その他にも、琵琶湖の美しさを守るための条例がいくつも作られるなど、多くの人に愛されています。
また、安土桃山時代には、あの織田信長が琵琶湖の東岸に安土城を建てたことでも有名です。

このように、日本を代表する湖と言える琵琶湖ですが、深呼吸の問題が話題となっています。
琵琶湖の深呼吸とは、どのような現象なのでしょうか。

2019年は琵琶湖の深呼吸がなかった!

琵琶湖の深呼吸とは、琵琶湖の水の全循環のことを言います。
全循環とは、冬の水温低下によって、酸素を含んだ上部の水が、低く沈み込むことで、酸素濃度の低い下部の水を押し上げます。
これにより、酸素濃度が低いところと高いところが混ざり合い、湖全体の酸素濃度が一定となります。
この現象は、毎年二月の上旬から中旬に見られ、早ければ一月に見られる現象でした。

しかし、2019年は呼吸が確認されなかったことを滋賀県が発表しました。
これは1979年の調査開始から初めてのことだったそうです。
この異変とも言える事態は、何が原因なのでしょうか。

原因は温暖化か?

琵琶湖の深呼吸は、気温の低下や雪解け水の流入によって、表層が冷えて比重が増すことで起こる現象です。
そのため、2019年に琵琶湖が深呼吸をしなかったのは、地球温暖化のためか、その減少が起こるに至らないほど暖冬だったのだと考えられています。
琵琶湖が深呼吸をしなければ、湖全体に酸素が行き渡りません。
そうなると、生態系や水質に悪影響がある恐れが出てきてしまいます。
琵琶湖の深呼吸によって、一年分の酸素を確保していた、湖底の魚やエビ、貝類は酸素不足になってしまうのです。

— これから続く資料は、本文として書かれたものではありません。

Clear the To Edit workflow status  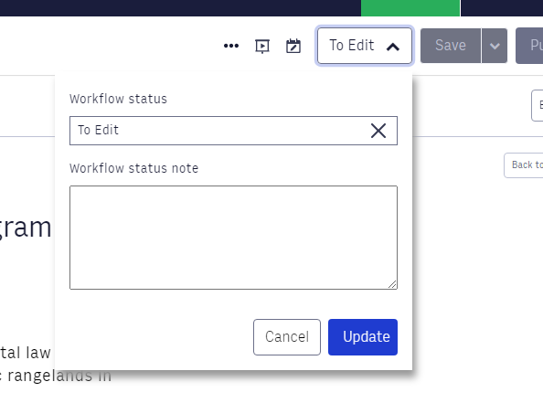tap(378, 131)
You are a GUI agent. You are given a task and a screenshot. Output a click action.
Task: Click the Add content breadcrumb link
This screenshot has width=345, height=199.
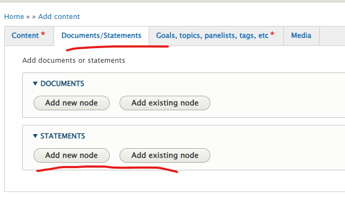(x=59, y=17)
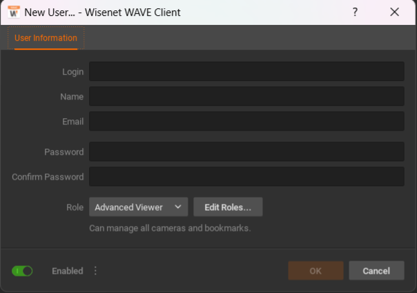Click the Enabled label text

67,271
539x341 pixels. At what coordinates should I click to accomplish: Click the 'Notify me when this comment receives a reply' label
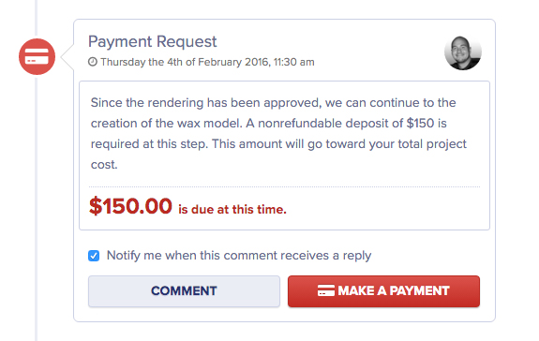click(x=239, y=256)

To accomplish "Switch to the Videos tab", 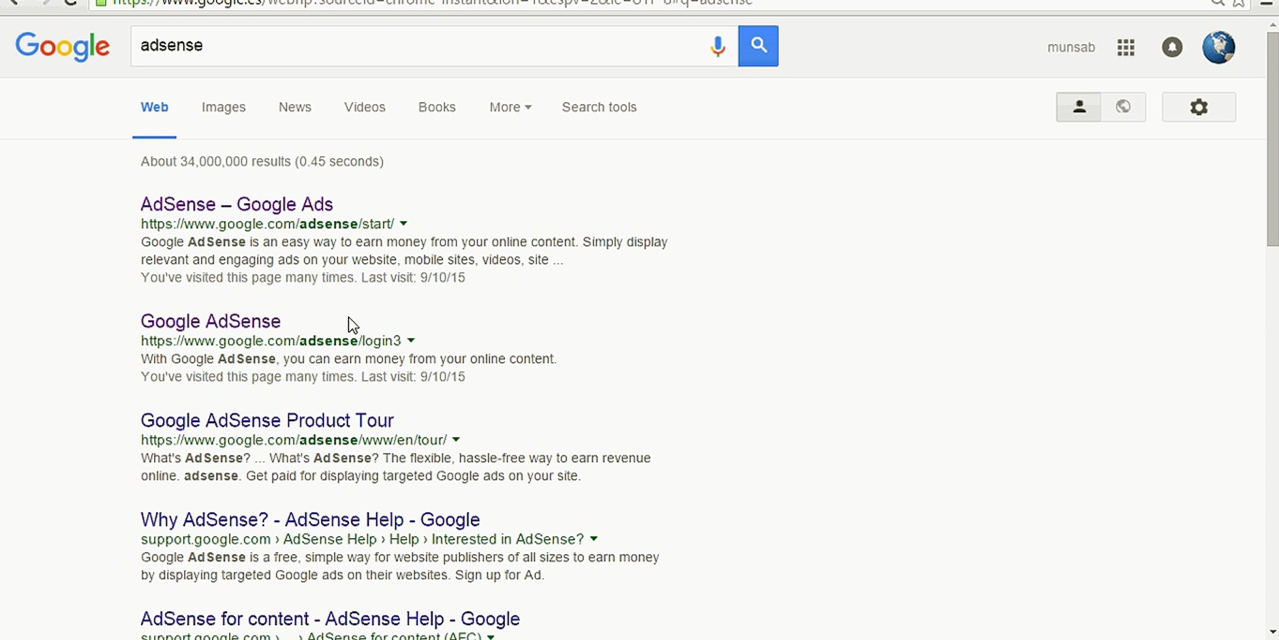I will [364, 107].

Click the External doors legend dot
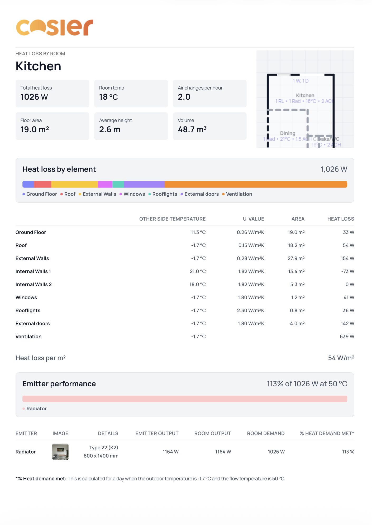(182, 194)
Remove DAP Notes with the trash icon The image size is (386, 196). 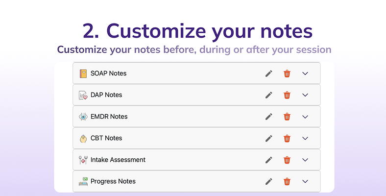point(287,95)
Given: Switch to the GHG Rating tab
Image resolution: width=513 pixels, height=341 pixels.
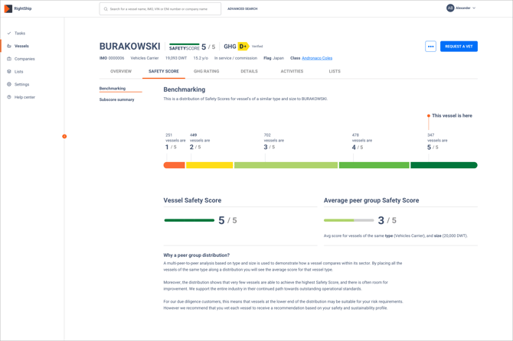Looking at the screenshot, I should coord(206,71).

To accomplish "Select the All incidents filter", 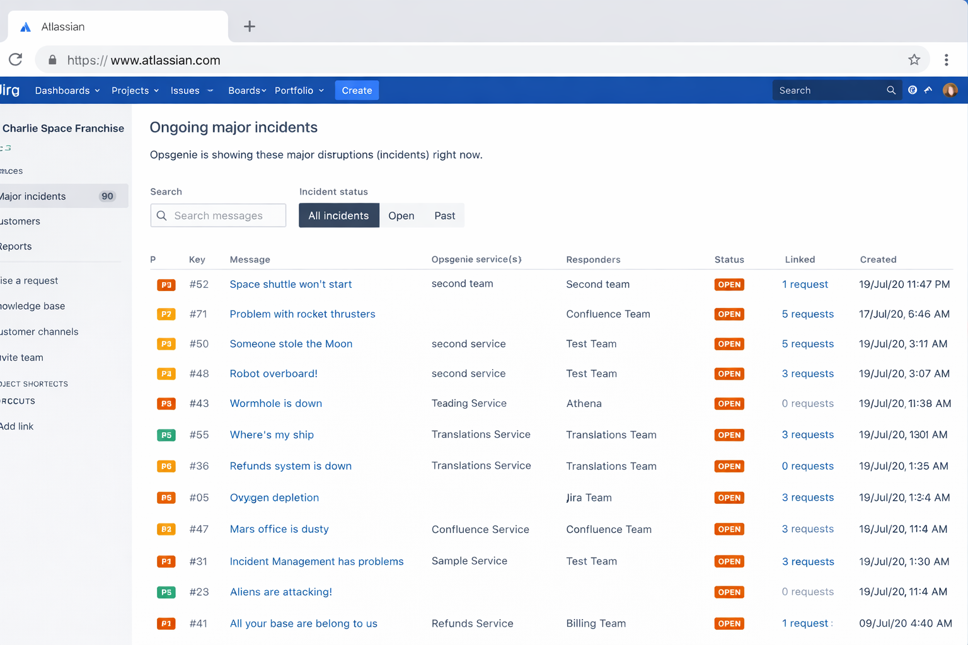I will [338, 215].
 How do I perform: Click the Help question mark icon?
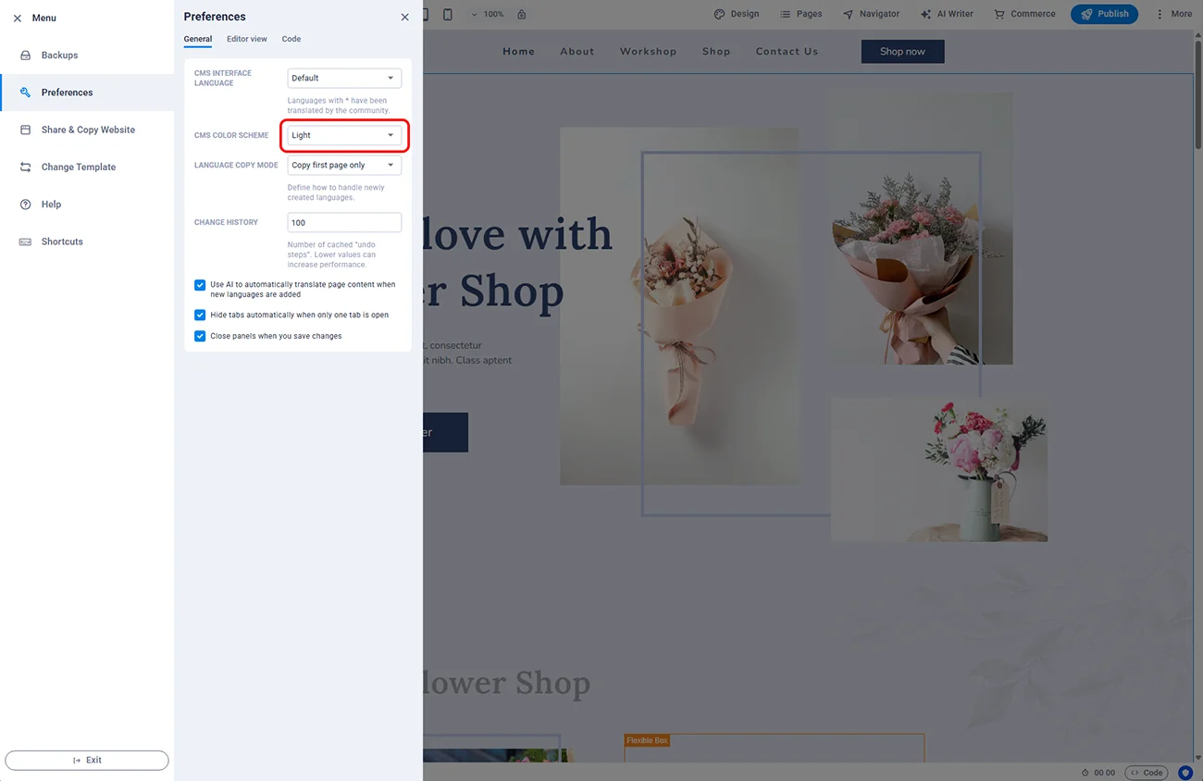tap(25, 205)
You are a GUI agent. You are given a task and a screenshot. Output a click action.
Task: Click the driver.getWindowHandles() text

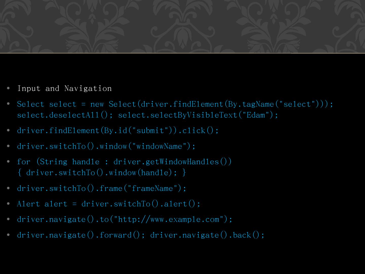[172, 162]
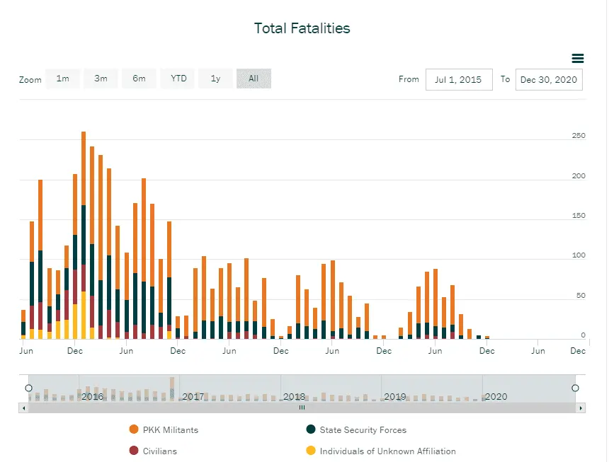Toggle PKK Militants series visibility label
609x462 pixels.
coord(171,429)
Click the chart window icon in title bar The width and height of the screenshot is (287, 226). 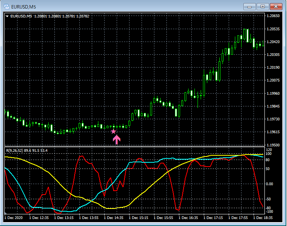pyautogui.click(x=7, y=6)
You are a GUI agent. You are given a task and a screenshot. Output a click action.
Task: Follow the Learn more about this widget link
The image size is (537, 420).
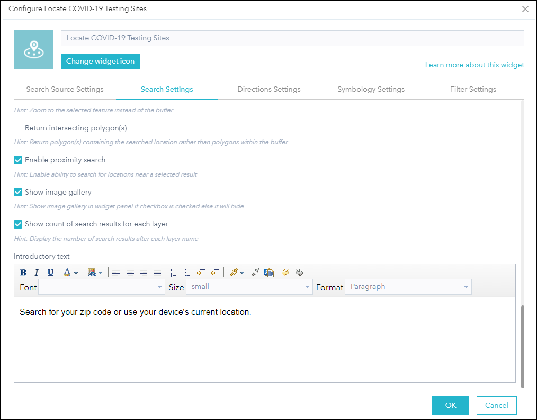[x=475, y=64]
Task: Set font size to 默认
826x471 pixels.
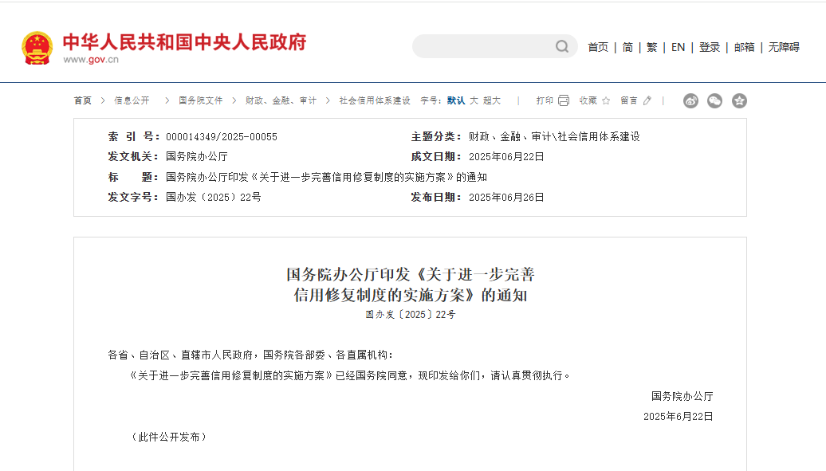Action: click(x=456, y=100)
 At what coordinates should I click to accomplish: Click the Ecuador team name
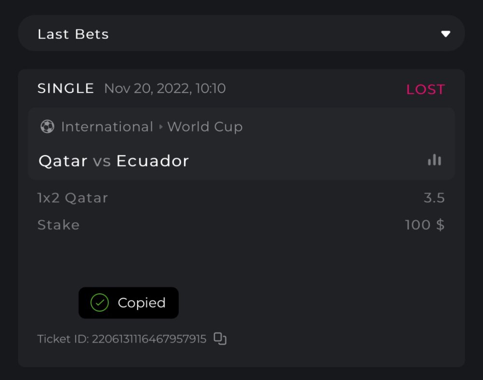152,161
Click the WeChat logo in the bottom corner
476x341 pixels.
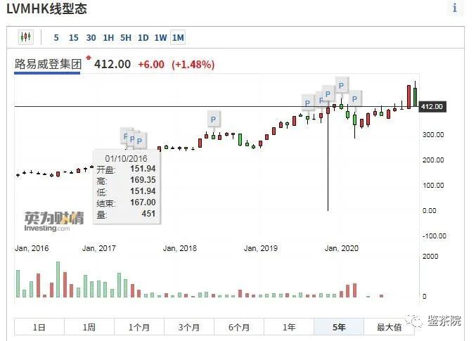point(418,321)
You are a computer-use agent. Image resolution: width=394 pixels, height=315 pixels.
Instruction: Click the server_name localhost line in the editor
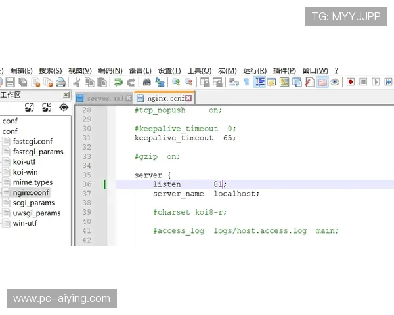tap(206, 194)
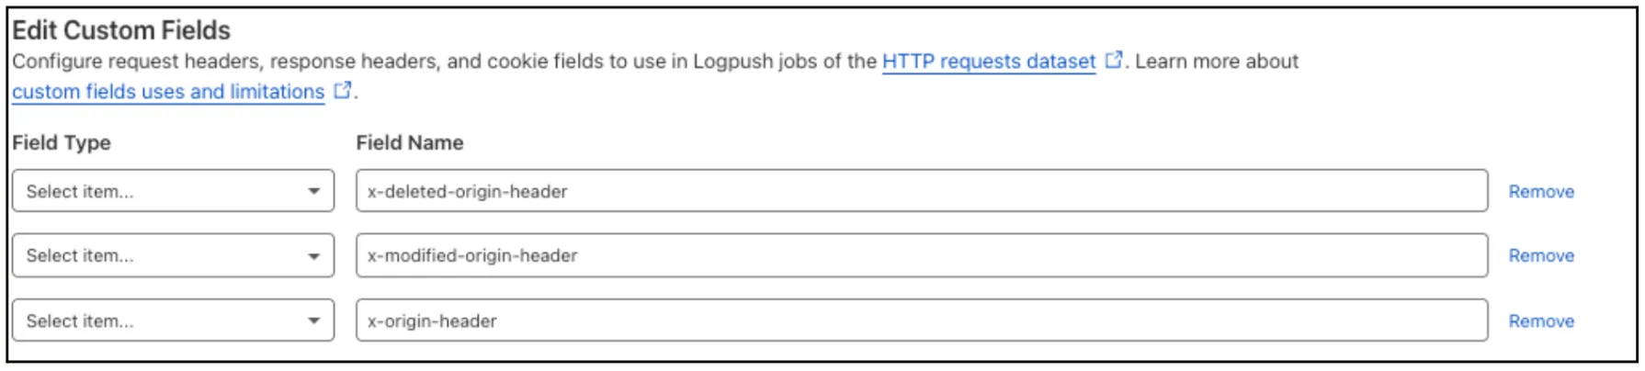Expand the 'Select item...' text for x-modified-origin-header field type
Viewport: 1645px width, 371px height.
point(80,256)
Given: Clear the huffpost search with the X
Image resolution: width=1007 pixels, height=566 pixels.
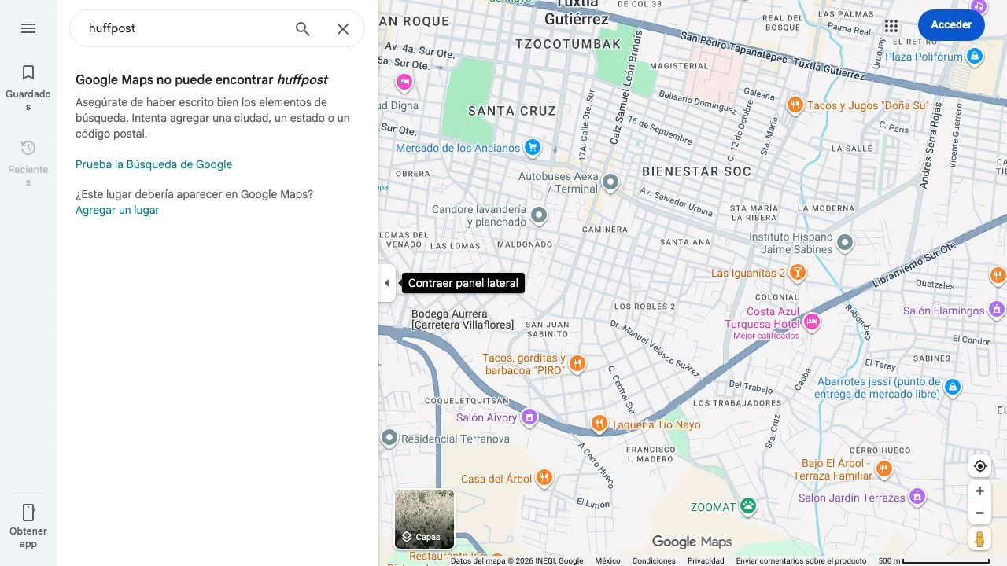Looking at the screenshot, I should tap(343, 28).
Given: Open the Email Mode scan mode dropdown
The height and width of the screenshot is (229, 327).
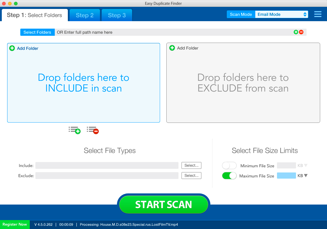Looking at the screenshot, I should pyautogui.click(x=281, y=14).
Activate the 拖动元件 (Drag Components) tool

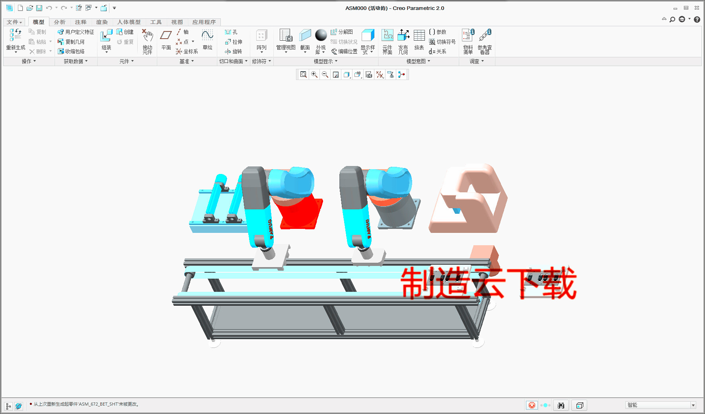[x=147, y=40]
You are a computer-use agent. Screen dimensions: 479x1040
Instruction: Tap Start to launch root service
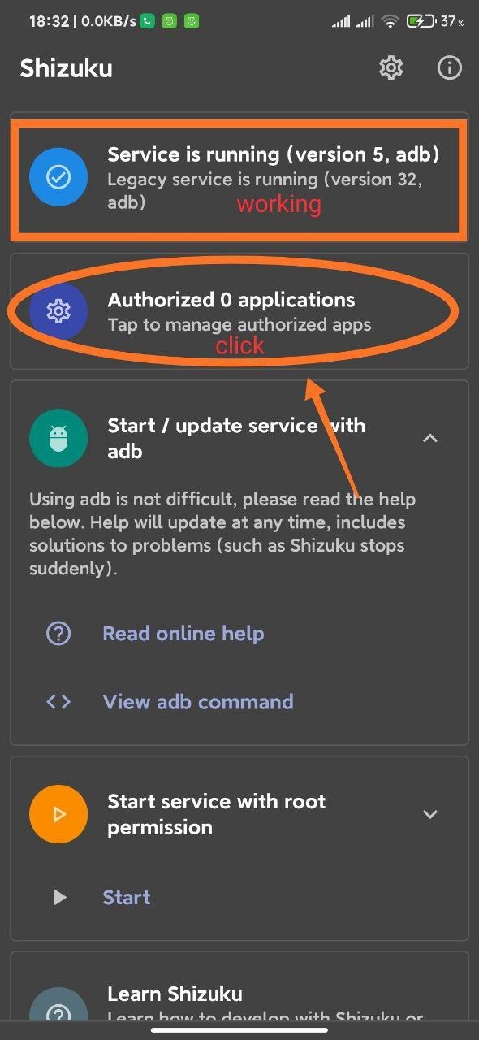127,897
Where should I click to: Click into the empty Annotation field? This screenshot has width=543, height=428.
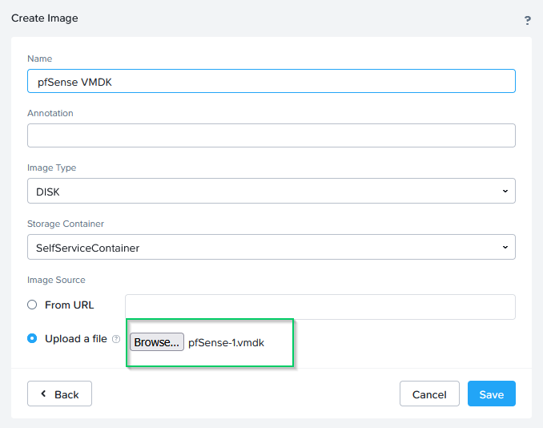271,135
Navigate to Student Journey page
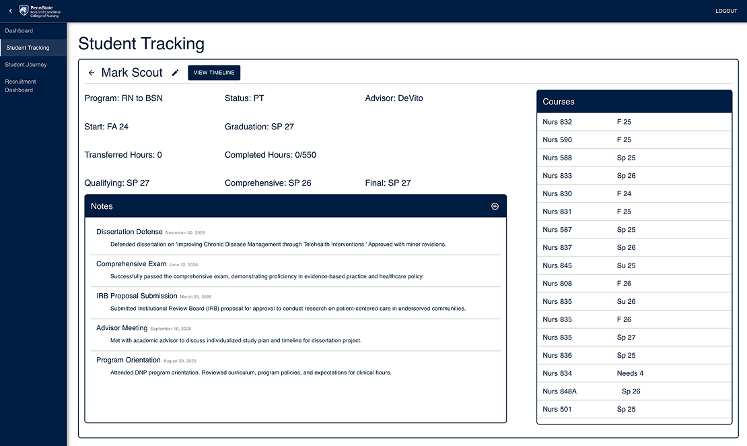747x446 pixels. click(x=26, y=65)
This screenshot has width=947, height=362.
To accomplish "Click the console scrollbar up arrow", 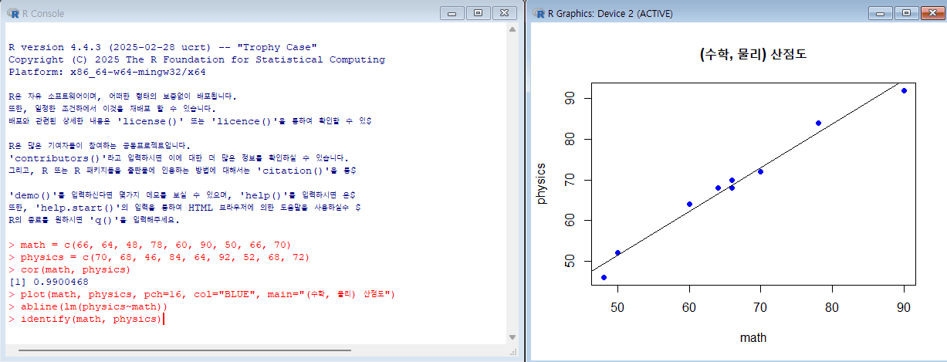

実際に暖冬によって深呼吸が三月下旬となった2007年には、イサザやスジエビといった生物の大量死が報告されています。
深呼吸がなかった今年は、どのような影響が出てしまうのでしょうか。

温暖化を悪化させないためには?

このように、地球温暖化は様々な問題をもたらします。
人類によって生み出された、恐ろしい環境問題だと言えるでしょう。
琵琶湖のように、地球温暖化による影響が少しでも抑えられるように、私たちも生活に注意する必要があります。
小さなことでも、エコやリサイクルを心がけ、環境への負担が少ない生活を心がけましょう。